Files
harmony/examples/fleet_vm_setup/src
Jean-Gabriel Gill-Couture 1d453dd9aa feat(e2e-demo): VM-based rehearsal harness + /etc/hosts injection
Adds `examples/fleet_e2e_demo/` — composes fleet_auth_callout's
existing pieces (Zitadel + auth callout deploy) with per-device
machine-user provisioning (one ZitadelSetupScore call per VM) and
FleetDeviceSetupScore using FleetDeviceAuth::ZitadelJwt. The harness
expects pre-provisioned libvirt VMs (one per device) reachable via
`FLEET_E2E_VM_<i>_IP` env vars; full VM provisioning via
ProvisionVmScore is a follow-up — keeping the harness observable in
pieces during the cold-start debugging tomorrow.

Constituent helpers in `fleet_auth_callout::lib.rs` flipped from
private to `pub` (deploy_zitadel, wait_for_zitadel_ready,
ensure_issuer_seed, build_and_load_callout_image, etc.) so the new
harness composes them rather than re-implementing.

`bring_up_full_stack`:
1. Ensure k3d cluster (re-uses fleet_auth_callout's create_k3d).
2. Deploy Zitadel + Postgres.
3. CoreDNS rewrite + wait for Zitadel HTTP + wait for the
   chart-provisioned `iam-admin-pat` secret. (Last step is new and
   load-bearing — without it ZitadelSetupScore races the chart's
   setup job and fails on first cold-run.)
4. ZitadelSetupScore for project + API app + roles + admin
   machine-user (admin gets fleet-admin role grant).
5. Issuer NKey from a persisted secret + NATS deploy with
   auth_callout block + callout pod.
6. For each device i: per-device ZitadelSetupScore (machine-user
   with `device` role grant), pull the JSON keyfile from cache,
   render the agent's TOML with the keyfile path. (FleetDeviceSetupScore
   invocation is wired structurally; the SSH-and-apply step is
   gated behind the VM provisioning follow-up.)
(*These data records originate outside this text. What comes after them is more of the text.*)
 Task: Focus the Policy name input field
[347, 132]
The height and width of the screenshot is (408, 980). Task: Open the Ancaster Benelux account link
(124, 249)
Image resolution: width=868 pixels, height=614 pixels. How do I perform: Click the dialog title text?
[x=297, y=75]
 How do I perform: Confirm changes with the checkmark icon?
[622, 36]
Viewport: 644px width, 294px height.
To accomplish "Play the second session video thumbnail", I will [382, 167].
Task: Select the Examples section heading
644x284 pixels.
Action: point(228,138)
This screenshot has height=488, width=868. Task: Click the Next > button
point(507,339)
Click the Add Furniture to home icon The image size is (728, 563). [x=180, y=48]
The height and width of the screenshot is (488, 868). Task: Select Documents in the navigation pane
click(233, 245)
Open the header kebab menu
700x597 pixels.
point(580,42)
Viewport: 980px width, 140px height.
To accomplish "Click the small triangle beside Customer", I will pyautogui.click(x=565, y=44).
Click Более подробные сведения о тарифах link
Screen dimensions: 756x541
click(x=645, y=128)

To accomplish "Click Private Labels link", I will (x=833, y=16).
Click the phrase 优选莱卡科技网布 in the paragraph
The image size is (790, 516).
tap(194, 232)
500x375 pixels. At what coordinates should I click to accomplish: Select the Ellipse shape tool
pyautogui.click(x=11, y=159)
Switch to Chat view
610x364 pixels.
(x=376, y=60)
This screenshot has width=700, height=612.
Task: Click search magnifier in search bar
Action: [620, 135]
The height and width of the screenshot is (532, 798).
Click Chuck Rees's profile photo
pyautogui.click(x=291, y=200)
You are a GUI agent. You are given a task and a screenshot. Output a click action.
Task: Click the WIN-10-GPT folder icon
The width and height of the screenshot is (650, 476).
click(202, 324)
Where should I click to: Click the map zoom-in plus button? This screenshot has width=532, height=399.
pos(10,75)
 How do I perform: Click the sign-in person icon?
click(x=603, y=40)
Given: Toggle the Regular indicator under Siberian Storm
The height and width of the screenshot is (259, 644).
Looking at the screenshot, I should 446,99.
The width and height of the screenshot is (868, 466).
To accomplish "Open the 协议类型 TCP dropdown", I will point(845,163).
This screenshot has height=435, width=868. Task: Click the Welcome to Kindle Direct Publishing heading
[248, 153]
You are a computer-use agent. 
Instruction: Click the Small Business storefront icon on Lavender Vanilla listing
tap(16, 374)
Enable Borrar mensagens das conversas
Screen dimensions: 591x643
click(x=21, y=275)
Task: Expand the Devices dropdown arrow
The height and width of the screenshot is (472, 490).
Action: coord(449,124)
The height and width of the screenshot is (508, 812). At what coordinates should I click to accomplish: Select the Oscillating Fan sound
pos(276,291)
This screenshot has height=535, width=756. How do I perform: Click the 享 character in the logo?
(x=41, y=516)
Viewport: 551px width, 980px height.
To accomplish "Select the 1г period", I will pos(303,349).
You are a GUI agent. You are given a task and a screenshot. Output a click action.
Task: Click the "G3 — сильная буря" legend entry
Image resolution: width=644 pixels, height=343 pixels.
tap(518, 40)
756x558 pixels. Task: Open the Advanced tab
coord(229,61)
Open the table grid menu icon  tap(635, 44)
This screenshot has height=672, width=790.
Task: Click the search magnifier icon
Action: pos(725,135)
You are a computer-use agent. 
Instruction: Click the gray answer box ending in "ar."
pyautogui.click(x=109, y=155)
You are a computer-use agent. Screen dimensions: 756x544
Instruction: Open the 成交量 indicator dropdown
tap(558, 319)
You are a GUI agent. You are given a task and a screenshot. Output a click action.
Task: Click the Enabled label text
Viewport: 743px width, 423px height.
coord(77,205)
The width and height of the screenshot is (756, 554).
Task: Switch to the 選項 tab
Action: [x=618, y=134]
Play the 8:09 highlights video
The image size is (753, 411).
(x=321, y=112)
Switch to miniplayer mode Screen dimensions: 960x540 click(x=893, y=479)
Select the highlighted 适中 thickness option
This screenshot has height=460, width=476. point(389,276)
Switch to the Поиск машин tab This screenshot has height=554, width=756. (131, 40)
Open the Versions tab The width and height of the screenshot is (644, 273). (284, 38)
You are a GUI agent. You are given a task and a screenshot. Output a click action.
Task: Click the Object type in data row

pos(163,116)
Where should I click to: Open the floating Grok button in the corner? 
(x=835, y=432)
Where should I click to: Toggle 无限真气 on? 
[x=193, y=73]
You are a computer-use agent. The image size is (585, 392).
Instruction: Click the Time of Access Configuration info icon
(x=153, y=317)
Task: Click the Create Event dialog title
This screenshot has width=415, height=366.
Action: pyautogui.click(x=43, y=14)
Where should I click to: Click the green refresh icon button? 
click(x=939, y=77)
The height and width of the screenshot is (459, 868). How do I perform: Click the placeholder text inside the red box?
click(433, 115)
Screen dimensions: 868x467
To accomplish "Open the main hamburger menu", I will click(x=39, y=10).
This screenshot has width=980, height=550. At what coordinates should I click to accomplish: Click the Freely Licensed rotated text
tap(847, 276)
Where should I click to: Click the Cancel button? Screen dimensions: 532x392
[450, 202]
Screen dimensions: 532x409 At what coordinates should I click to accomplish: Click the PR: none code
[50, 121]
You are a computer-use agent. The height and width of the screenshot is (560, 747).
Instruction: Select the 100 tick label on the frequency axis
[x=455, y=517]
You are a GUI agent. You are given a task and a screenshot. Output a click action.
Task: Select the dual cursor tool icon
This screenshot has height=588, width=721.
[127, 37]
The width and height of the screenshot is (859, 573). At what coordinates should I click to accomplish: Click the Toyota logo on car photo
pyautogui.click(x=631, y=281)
`HostsEntry` + `merge_hosts_file` added to FleetDeviceSetupScore so
VMs on a libvirt NAT can resolve `sso.fleet.local` to the host
gateway. Managed-block markers in /etc/hosts make the merge
idempotent across re-runs and removable when entries are dropped
from the score. Four new unit tests cover the merge invariants
(insert, replace, strip, byte-stable).

Tests skeleton in `tests/e2e_walking_skeleton.rs`:
- `both_devices_heartbeat_within_60s` — implemented; reads from
  device-info KV via admin token.
- `admin_jwt_reads_any_device_subject` — implemented; subscribes
  to `device-state.>` as admin.
- `cross_device_isolation_enforced_in_vm` — `#[ignore]` pending
  per-device-key plumbing through E2eHandles.
- `agent_recovers_from_nats_pod_restart` — `#[ignore]` pending
  the NATS-pod-restart driver.

The two `#[ignore]`d tests cover the load-bearing reconnect and
isolation invariants. Wiring them is the morning-of-rehearsal
priority since those are the customer-facing claims.

Out of scope of this commit (called out in the roadmap doc):
- ProvisionVmScore integration (today operator runs fleet_vm_setup
  out-of-band).
- Operator install via Helm (smoke-a4 runs operator host-side; this
  harness inherits that pattern).
- Full SSH-based agent install via FleetDeviceSetupScore — Score
  built, invocation gated.
2026-05-03 17:07:40 -04:00
..